◆ MATERIAL TO PROCESS

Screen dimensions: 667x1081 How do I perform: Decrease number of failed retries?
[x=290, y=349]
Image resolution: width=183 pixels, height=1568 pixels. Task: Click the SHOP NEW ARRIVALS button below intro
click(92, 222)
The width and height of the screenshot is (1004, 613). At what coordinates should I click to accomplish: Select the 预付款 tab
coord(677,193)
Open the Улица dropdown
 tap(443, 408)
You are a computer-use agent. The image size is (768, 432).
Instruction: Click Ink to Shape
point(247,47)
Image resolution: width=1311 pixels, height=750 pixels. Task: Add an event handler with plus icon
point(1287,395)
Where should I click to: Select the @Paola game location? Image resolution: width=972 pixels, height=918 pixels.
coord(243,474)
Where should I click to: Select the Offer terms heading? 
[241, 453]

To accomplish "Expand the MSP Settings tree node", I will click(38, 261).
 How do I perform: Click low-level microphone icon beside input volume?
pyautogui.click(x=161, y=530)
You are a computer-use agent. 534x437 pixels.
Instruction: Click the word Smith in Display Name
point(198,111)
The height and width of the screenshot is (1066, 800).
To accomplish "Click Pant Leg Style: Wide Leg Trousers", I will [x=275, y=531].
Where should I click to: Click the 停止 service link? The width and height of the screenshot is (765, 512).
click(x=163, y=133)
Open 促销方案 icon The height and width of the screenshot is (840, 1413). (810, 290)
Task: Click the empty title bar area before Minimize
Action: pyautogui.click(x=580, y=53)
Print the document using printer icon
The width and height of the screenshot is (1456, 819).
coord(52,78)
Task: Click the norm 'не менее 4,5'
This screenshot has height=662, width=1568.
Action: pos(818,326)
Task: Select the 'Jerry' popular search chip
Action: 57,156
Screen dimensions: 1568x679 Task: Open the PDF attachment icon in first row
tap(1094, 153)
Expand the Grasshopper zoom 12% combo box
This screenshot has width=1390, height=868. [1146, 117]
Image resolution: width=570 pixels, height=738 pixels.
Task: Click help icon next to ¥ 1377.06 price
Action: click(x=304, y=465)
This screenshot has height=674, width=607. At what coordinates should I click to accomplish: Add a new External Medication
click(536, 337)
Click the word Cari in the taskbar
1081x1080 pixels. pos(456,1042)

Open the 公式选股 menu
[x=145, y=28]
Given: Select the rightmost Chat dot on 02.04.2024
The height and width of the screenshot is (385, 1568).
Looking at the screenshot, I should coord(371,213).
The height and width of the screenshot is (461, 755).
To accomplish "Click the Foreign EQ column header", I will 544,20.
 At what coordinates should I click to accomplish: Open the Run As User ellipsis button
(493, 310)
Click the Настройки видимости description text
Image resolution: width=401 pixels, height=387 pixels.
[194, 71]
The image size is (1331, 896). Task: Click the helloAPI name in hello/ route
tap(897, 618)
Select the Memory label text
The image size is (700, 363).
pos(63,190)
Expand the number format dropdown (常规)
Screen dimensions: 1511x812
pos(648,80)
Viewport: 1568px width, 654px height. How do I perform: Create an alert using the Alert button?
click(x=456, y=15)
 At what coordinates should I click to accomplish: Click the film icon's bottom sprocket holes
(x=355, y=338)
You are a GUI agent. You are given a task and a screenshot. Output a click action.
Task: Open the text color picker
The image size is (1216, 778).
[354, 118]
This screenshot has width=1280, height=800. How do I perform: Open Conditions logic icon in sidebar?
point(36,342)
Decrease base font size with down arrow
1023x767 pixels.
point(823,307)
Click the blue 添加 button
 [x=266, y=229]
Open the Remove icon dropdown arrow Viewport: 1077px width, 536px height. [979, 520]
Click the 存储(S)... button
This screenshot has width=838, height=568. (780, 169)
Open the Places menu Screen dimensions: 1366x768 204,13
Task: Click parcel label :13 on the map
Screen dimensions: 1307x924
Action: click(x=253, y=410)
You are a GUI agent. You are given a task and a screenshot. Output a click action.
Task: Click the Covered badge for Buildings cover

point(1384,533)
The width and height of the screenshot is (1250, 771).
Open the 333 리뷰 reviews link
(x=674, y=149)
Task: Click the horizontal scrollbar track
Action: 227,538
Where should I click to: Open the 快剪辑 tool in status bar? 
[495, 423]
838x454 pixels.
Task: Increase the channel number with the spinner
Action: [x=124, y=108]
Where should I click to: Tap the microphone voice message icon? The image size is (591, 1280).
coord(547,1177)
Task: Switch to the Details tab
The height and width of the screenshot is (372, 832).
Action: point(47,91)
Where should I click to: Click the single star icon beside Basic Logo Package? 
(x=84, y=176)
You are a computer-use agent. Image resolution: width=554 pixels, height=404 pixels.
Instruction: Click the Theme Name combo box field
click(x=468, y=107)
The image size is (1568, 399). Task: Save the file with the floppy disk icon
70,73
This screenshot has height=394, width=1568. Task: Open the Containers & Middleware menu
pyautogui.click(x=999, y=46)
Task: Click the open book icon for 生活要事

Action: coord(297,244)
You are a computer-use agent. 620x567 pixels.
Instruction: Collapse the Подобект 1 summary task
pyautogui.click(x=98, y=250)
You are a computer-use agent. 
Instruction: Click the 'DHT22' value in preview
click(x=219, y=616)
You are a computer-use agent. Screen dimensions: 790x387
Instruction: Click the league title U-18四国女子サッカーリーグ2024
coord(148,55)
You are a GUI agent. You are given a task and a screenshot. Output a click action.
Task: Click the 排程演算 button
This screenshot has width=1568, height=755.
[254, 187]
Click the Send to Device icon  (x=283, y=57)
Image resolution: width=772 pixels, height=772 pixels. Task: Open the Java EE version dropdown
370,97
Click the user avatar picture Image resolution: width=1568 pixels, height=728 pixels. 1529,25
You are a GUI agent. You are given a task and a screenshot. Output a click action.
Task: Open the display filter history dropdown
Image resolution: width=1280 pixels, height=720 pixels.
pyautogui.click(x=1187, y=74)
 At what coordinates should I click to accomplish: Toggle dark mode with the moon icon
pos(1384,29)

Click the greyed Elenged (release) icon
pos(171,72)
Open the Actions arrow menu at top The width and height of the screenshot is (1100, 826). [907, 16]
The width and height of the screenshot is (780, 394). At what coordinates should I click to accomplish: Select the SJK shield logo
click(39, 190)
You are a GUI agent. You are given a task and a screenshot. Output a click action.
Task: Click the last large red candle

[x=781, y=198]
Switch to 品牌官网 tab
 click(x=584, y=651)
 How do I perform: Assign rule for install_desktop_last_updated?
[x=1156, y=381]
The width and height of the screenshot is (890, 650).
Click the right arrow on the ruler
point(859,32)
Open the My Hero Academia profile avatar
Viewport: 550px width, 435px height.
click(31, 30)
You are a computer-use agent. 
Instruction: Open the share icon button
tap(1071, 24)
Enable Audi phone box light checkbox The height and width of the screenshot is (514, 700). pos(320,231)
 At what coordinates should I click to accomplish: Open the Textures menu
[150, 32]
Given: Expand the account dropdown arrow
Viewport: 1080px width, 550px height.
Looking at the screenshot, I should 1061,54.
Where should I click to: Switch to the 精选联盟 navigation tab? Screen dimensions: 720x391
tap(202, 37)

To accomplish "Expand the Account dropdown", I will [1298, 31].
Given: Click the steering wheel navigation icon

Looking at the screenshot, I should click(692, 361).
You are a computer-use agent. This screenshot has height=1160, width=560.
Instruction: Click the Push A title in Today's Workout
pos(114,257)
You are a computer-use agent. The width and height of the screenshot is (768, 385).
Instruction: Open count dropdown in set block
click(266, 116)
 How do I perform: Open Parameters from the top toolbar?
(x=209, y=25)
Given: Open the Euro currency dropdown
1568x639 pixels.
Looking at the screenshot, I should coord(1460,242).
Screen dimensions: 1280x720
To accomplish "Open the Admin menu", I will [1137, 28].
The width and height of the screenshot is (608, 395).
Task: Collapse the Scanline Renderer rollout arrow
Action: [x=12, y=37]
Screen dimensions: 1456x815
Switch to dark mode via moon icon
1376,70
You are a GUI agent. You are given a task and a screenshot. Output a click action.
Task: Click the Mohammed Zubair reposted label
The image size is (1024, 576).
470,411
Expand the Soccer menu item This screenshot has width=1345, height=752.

◆ ASSIGNMENT
Please print the lines from the one containing "Viewport: 550px width, 435px height." through the last line of the material, exactly, and leave out all other lines.

◆ TASK OUTPUT
Viewport: 550px width, 435px height.
click(31, 30)
You are a computer-use agent. 
Instruction: Open the share icon button
tap(1071, 24)
Enable Audi phone box light checkbox The height and width of the screenshot is (514, 700). pos(320,231)
 At what coordinates should I click to accomplish: Open the Textures menu
[150, 32]
Given: Expand the account dropdown arrow
Viewport: 1080px width, 550px height.
Looking at the screenshot, I should 1061,54.
Where should I click to: Switch to the 精选联盟 navigation tab? Screen dimensions: 720x391
tap(202, 37)

To accomplish "Expand the Account dropdown", I will [1298, 31].
Given: Click the steering wheel navigation icon

Looking at the screenshot, I should click(692, 361).
You are a computer-use agent. This screenshot has height=1160, width=560.
Instruction: Click the Push A title in Today's Workout
pos(114,257)
You are a computer-use agent. The width and height of the screenshot is (768, 385).
Instruction: Open count dropdown in set block
click(266, 116)
 How do I perform: Open Parameters from the top toolbar?
(x=209, y=25)
Given: Open the Euro currency dropdown
1568x639 pixels.
Looking at the screenshot, I should coord(1460,242).
Screen dimensions: 1280x720
To accomplish "Open the Admin menu", I will [1137, 28].
The width and height of the screenshot is (608, 395).
Task: Collapse the Scanline Renderer rollout arrow
Action: [x=12, y=37]
Screen dimensions: 1456x815
Switch to dark mode via moon icon
1376,70
You are a GUI agent. You are given a task and a screenshot. Output a click action.
Task: Click the Mohammed Zubair reposted label
The image size is (1024, 576).
470,411
Expand the Soccer menu item This screenshot has width=1345, height=752.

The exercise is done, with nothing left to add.